Jeff Hanley Updates Constellation Team

Jeff Hanley

Greetings all – it has been a challenging few weeks for all, so I felt it important that I give you some insight into where we’ve come and where we are heading in the midst of this transitional period.

First, I will commit to you to step up the comm here through the coming weeks and months so that you have the best information that I can provide with respect to our program activity. We’ve had several ‘all hands’ sessions at the various levels of the program in the wake of the FY11 budget proposal, but in the interim I think the leadership owes you some insight into our approach to honoring our commitments. So consider this a first installment in discussing our plan forward – which begins with understanding our present state.

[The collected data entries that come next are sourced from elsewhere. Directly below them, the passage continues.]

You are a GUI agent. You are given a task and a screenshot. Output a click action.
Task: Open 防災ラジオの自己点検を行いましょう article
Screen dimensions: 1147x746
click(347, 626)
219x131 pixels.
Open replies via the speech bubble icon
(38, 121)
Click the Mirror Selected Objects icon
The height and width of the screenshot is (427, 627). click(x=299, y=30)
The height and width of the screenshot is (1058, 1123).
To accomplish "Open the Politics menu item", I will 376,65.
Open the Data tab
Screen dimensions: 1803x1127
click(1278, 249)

We’ve spent several ‘all hands’ discussions already on the ‘environment’ we find ourselves in, and the HSF team is keenly tuned in and attentive to this, such that I likely don’t need to say much more. As one member of our leadership team put it to me recently…

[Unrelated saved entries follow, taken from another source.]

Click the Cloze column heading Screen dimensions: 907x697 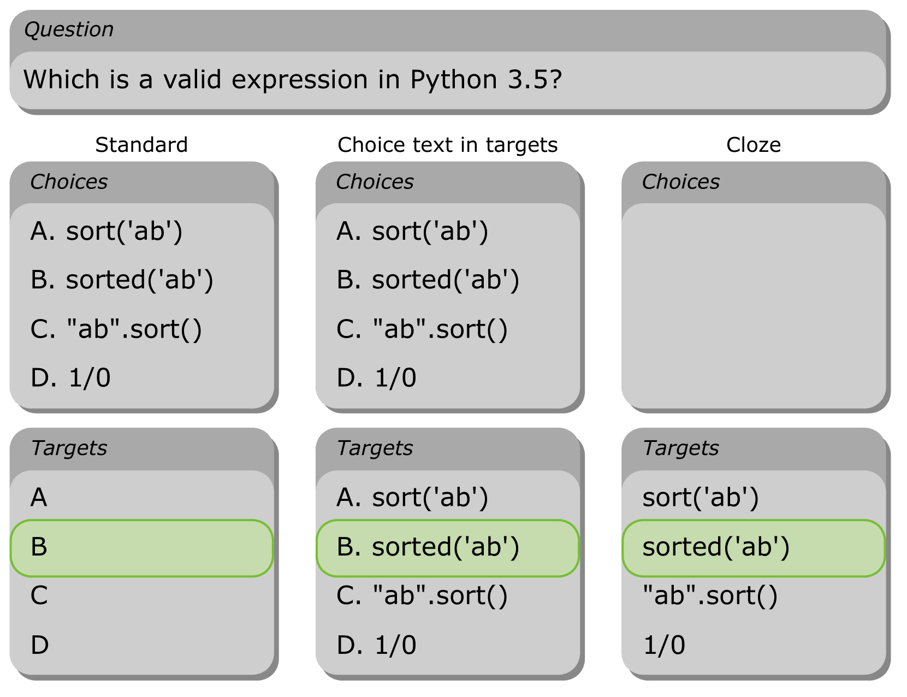(753, 145)
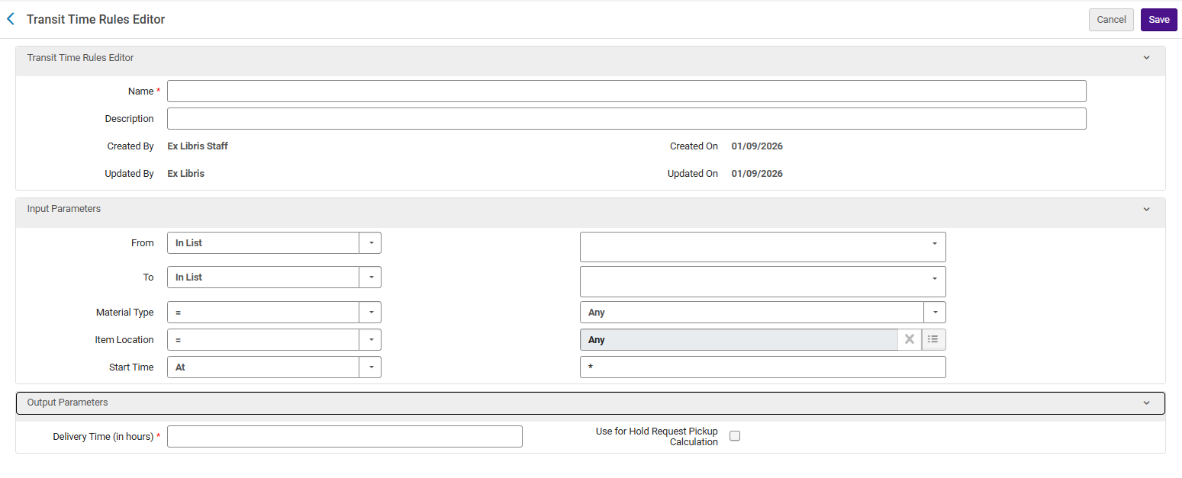
Task: Open the Material Type value dropdown
Action: 935,313
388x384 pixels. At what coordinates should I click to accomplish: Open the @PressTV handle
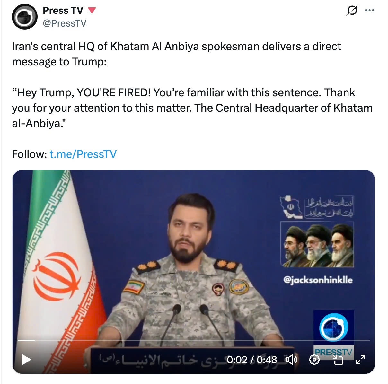click(65, 23)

“We are attempting to walk this fine line between adjusting work in FY10 to meet the fiscal constraints of a very tight year and NOT have that be perceived as a step towards implementation of the proposed cancellation, which gets us in trouble with Congress. At the same time we are attempting to start new work that was always in the plan, and not have that perceived as deliberately working against our bosses at HQ and in the White House. This causes confusion and unrest among the line orgs who don’t understand why we are making the decisions that we are sometimes forced to make.”

Most of what I will share with you here and in the days and weeks ahead will be only marginally related to ‘cancellation’. The agency is trying to be smart about how we conduct ourselves in this transitional period between fielding of the FY11 budget proposal to ‘cancel Constellation’ and the ratification of that proposal by Congress through the legislative process. We find ourselves somewhat ‘caught in the middle’ to walk a line that does our best to meet our responsibilities to both sets of direction.

Most of my emphasis will be instead on our path forward to manage our portfolio most effectively in a way that brings greatest value to any new path our national leadership may choose. Whether some portions of our content and contracts transition to that ‘new path’ or not, the things we are learning and the products we are producing are still central to any human spaceflight program that lay ahead of us.

In this note, I will devote the bulk of my words to update you on our present program state. First, as we reach the halfway mark of 2010, we continue to meet our major milestones effectively. We’ve flown one test flight and are enjoying a bounty of data from it, and are preparing for another. We have conducted a successful technical review of our integrated system, finding no significant technical gaps in our product and well understood plans to address our technical issues. Orion’s Software PDR kicked off a couple of weeks ago, the Ares Software PDR kicked off last week, and Ground Ops is on track to kick off their PDR in the weeks ahead. Orion’s Pad Abort 1 flight test is looking solid for early May, and Ares will fire Development Motor number 2 of the Ares I First Stage in September.

But we face significant challenges as well. Mostly these are related to erosion we are seeing in our schedules from loss of funding and buying power in this most-lean year. The graphic below illustrates this, which I pulled from 2008’s Cx Accel Study…

Constellation Annual Funding

The illustration is self explanatory – we knew we would be challenged to deal with this FY09 and FY10 constrained funding situation, and we did our best to plan and prioritize appropriately so as to assure reasonable success for March of 2015 first crewed flight.

The events of the last 18 months, however, have exacerbated the challenge we face. A confluence of circumstances promulgated over that period has put the March 2015 readiness date in jeopardy if our program plans, content, and overall approach were to remain unchanged.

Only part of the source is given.